▸ Problem requirements: Reproduce the listing below line for line, changing nothing.

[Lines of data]
....
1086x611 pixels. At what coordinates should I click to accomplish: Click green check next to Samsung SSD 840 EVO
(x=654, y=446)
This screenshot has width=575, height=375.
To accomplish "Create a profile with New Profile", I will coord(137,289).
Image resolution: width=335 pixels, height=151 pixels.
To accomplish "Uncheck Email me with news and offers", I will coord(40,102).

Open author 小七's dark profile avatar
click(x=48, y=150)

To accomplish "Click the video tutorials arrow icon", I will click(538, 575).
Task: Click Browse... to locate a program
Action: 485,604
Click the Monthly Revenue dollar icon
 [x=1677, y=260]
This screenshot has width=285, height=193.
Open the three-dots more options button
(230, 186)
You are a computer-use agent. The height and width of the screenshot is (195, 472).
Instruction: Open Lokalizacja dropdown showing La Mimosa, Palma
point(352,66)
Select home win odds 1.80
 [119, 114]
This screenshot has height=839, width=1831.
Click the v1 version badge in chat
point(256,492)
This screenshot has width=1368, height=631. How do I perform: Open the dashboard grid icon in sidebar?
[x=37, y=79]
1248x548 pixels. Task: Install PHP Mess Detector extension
....
▸ Reply:
1086x611 pixels. At what coordinates should I click to accomplish: Click green check next to Samsung SSD 840 EVO
(x=654, y=446)
This screenshot has width=575, height=375.
To accomplish "Create a profile with New Profile", I will coord(137,289).
Image resolution: width=335 pixels, height=151 pixels.
To accomplish "Uncheck Email me with news and offers", I will coord(40,102).

Open author 小七's dark profile avatar
click(x=48, y=150)

To accomplish "Click the video tutorials arrow icon", I will click(538, 575).
Task: Click Browse... to locate a program
Action: 485,604
Click the Monthly Revenue dollar icon
 [x=1677, y=260]
This screenshot has width=285, height=193.
Open the three-dots more options button
(230, 186)
You are a computer-use agent. The height and width of the screenshot is (195, 472).
Instruction: Open Lokalizacja dropdown showing La Mimosa, Palma
point(352,66)
Select home win odds 1.80
 [119, 114]
This screenshot has height=839, width=1831.
Click the v1 version badge in chat
point(256,492)
This screenshot has width=1368, height=631. How do I perform: Open the dashboard grid icon in sidebar?
[x=37, y=79]
1248x548 pixels. Task: Install PHP Mess Detector extension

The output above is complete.